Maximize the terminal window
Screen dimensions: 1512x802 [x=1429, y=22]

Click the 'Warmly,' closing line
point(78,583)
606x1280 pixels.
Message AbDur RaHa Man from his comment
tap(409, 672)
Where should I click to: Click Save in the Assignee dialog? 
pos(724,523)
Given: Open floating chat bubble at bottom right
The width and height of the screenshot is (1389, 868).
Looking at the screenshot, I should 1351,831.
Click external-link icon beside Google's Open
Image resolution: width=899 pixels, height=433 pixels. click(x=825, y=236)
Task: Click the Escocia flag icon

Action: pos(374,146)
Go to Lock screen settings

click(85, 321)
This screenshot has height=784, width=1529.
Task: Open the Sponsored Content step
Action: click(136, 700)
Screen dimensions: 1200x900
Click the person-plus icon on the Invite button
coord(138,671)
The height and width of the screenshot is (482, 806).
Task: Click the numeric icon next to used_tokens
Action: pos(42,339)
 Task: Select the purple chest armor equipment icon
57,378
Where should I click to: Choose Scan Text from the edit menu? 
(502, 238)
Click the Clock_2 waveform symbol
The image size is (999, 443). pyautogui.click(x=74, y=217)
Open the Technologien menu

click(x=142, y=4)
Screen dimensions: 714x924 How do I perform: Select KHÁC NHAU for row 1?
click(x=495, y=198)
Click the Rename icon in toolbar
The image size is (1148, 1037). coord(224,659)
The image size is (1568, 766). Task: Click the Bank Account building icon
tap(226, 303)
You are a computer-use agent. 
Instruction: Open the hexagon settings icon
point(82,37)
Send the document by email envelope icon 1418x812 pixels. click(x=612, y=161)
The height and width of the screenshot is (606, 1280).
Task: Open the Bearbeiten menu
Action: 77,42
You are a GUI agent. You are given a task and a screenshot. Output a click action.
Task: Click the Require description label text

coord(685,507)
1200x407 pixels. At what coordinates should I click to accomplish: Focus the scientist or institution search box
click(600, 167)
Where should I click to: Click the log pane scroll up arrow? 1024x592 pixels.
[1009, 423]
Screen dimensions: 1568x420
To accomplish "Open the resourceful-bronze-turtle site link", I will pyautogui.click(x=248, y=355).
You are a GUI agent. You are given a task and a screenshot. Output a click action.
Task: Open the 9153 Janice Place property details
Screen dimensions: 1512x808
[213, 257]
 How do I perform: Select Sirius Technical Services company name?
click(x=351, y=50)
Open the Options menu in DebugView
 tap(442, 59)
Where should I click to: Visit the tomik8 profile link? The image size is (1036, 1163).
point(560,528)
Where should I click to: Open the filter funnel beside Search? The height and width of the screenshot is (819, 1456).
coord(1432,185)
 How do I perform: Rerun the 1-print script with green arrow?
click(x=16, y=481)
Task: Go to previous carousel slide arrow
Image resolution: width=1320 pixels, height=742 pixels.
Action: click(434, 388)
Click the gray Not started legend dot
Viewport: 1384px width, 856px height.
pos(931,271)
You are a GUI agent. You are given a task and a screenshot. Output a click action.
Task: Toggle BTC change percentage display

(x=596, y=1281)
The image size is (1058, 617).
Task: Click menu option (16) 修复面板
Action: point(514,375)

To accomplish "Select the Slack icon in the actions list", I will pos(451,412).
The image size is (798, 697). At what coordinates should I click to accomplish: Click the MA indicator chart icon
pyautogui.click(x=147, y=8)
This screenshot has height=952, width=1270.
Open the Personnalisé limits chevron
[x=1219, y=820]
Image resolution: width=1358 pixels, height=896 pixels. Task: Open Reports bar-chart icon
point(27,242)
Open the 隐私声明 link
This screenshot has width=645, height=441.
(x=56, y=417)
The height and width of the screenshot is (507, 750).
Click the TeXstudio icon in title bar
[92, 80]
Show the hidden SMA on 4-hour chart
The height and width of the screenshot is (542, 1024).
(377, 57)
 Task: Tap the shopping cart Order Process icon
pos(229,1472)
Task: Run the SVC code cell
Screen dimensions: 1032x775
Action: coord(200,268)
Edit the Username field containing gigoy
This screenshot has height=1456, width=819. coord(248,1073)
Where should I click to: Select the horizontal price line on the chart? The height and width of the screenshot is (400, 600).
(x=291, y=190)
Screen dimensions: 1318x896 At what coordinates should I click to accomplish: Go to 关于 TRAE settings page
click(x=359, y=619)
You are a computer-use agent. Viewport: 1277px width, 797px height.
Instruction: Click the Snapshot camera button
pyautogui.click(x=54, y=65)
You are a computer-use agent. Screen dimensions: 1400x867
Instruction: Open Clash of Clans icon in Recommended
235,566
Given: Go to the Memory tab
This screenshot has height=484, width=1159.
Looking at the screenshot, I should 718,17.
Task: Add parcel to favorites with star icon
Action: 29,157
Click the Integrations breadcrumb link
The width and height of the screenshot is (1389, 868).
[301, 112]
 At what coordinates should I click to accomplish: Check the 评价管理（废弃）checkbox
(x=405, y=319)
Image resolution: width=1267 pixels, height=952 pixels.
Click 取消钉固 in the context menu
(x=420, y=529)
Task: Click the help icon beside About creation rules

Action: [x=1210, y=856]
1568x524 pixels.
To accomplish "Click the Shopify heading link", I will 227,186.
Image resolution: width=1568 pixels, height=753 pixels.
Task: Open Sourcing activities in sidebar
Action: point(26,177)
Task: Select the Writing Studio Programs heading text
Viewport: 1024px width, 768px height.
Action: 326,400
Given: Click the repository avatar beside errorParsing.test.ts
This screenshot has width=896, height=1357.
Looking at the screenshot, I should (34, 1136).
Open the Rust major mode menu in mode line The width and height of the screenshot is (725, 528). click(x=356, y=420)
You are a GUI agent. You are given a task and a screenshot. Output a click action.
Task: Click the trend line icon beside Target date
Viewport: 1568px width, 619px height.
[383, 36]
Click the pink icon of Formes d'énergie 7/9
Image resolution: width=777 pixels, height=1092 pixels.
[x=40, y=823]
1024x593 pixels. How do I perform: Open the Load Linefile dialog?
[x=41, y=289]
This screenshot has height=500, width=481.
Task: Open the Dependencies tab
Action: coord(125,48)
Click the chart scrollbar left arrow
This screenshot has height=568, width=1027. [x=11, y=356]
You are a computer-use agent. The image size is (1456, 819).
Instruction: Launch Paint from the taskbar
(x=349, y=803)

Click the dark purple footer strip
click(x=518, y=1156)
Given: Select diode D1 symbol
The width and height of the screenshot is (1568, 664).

----

▶ **What you need to do**: Please extract everything from the start of the records down to the line containing "Action: 77,42", and repeat those lines exactly.

▶ **Solution to this problem**:
Maximize the terminal window
Screen dimensions: 1512x802 [x=1429, y=22]

Click the 'Warmly,' closing line
point(78,583)
606x1280 pixels.
Message AbDur RaHa Man from his comment
tap(409, 672)
Where should I click to: Click Save in the Assignee dialog? 
pos(724,523)
Given: Open floating chat bubble at bottom right
The width and height of the screenshot is (1389, 868).
Looking at the screenshot, I should 1351,831.
Click external-link icon beside Google's Open
Image resolution: width=899 pixels, height=433 pixels. click(x=825, y=236)
Task: Click the Escocia flag icon

Action: pos(374,146)
Go to Lock screen settings

click(85, 321)
This screenshot has height=784, width=1529.
Task: Open the Sponsored Content step
Action: click(136, 700)
Screen dimensions: 1200x900
Click the person-plus icon on the Invite button
coord(138,671)
The height and width of the screenshot is (482, 806).
Task: Click the numeric icon next to used_tokens
Action: pos(42,339)
 Task: Select the purple chest armor equipment icon
57,378
Where should I click to: Choose Scan Text from the edit menu? 
(502, 238)
Click the Clock_2 waveform symbol
The image size is (999, 443). pyautogui.click(x=74, y=217)
Open the Technologien menu

click(x=142, y=4)
Screen dimensions: 714x924 How do I perform: Select KHÁC NHAU for row 1?
click(x=495, y=198)
Click the Rename icon in toolbar
The image size is (1148, 1037). coord(224,659)
The image size is (1568, 766). Task: Click the Bank Account building icon
tap(226, 303)
You are a computer-use agent. 
Instruction: Open the hexagon settings icon
point(82,37)
Send the document by email envelope icon 1418x812 pixels. click(x=612, y=161)
The height and width of the screenshot is (606, 1280).
Task: Open the Bearbeiten menu
Action: 77,42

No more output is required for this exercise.